What I didn't enjoy was doing housework. Trying to keep up with laundry, clean walls and windows or even with what is in the back of the fridge. Never was any good at it.
I remembered a saying that was on the wall of our house while I was growing up and it fit perfectly. "My house is clean enough to be healthy and dirty enough to be happy". It is what I lived by. If anyone came over to see my house they would be sorely disappointed but if they came to visit me then they'd leave feeling loved and lighter, having laughed much.
This brings me to one of my favourite poems. It is by Ruth Hamilton and I have loved it since I was young. The title suggests it's for a mother with a good number of children but I think a mother with even one child can appreciate the sentiments.
Song for a Fifth Child
- by Ruth Hulburt Hamilton
Empty the dustpan, poison the moth,
Hang out the washing and butter the bread,
Sew on a button and make up a bed.
Where is the mother whose house is so shocking?

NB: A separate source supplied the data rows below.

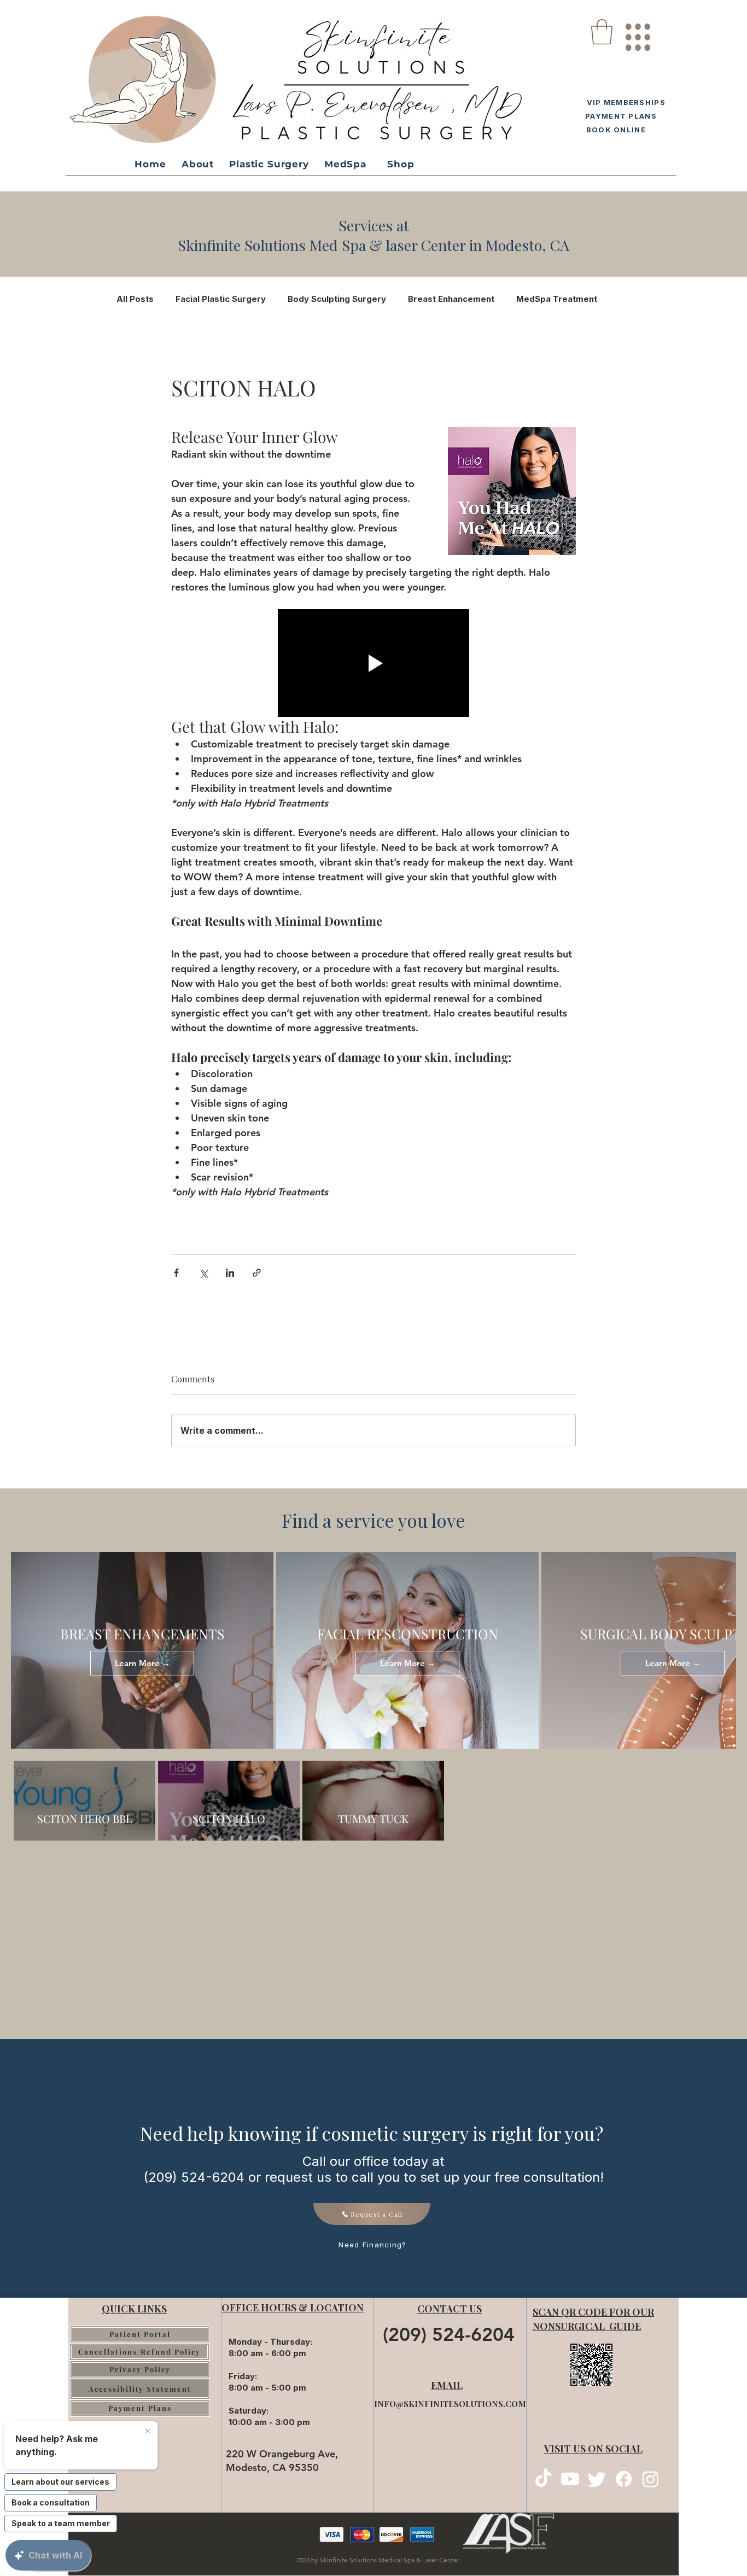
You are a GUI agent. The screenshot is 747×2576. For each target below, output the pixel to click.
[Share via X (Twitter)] (203, 1272)
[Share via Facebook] (176, 1272)
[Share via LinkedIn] (230, 1272)
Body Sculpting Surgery (337, 299)
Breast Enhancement (451, 299)
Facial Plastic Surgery (221, 299)
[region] (637, 32)
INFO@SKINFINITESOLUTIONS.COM (450, 2403)
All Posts (135, 299)
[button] (601, 31)
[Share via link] (257, 1272)
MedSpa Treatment (556, 299)
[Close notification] (147, 2432)
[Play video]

She’s up in the nursery, blissfully rocking. Oh, I’ve grown shiftless as Little Boy Blue
(Lullaby, rockaby, lullaby loo).
Dishes are waiting and bills are past due
(Pat-a-cake, darling, and peek, peekaboo).

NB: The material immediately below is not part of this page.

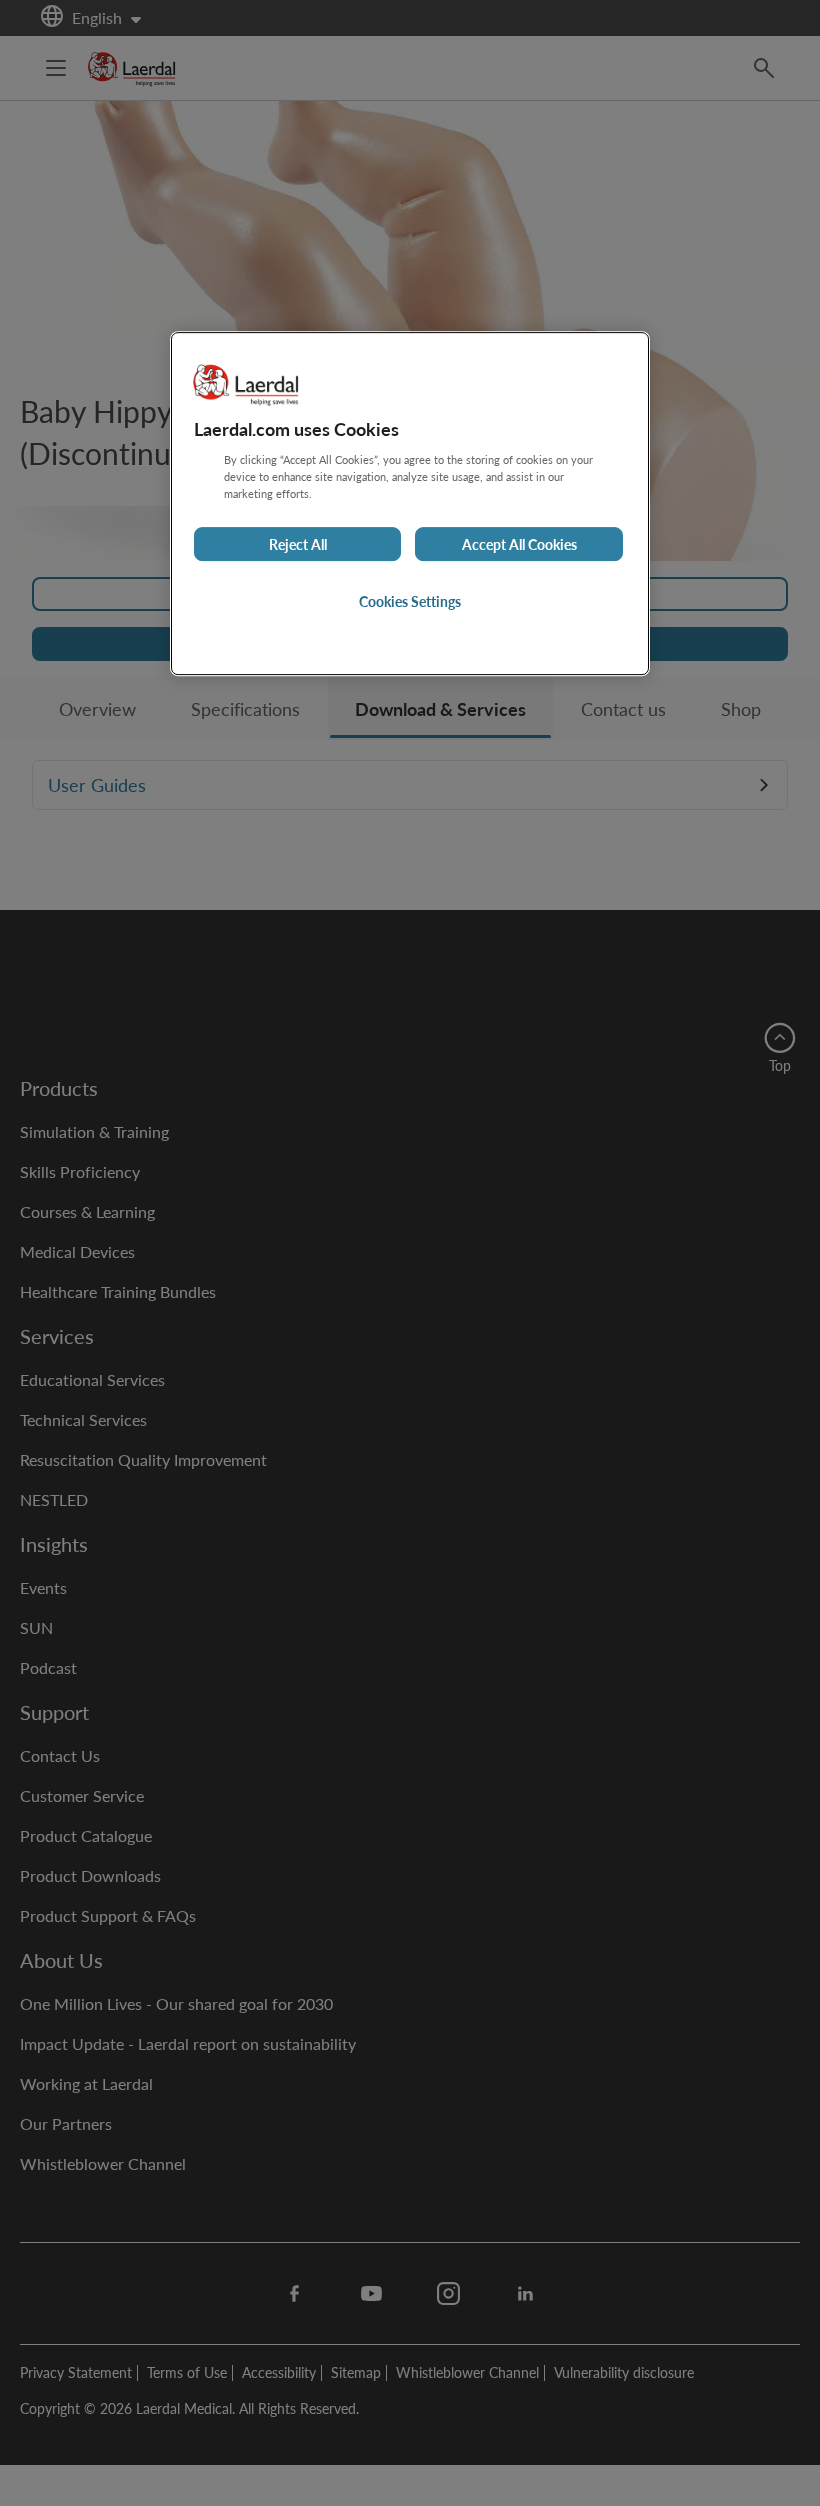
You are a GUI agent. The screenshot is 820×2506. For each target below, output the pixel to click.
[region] (410, 503)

The shopping’s not done and there’s nothing for stew
And out in the yard there’s a hullabaloo
But I’m playing Kanga and this is my Roo.
Look! Aren’t her eyes the most wonderful hue?
(Lullaby, rockaby, lullaby loo).
The cleaning and scrubbing will wait till tomorrow,
For children grow up, as I’ve learned to my sorrow.
So quiet down, cobwebs. Dust go to sleep.
I’m rocking my baby and babies don’t keep.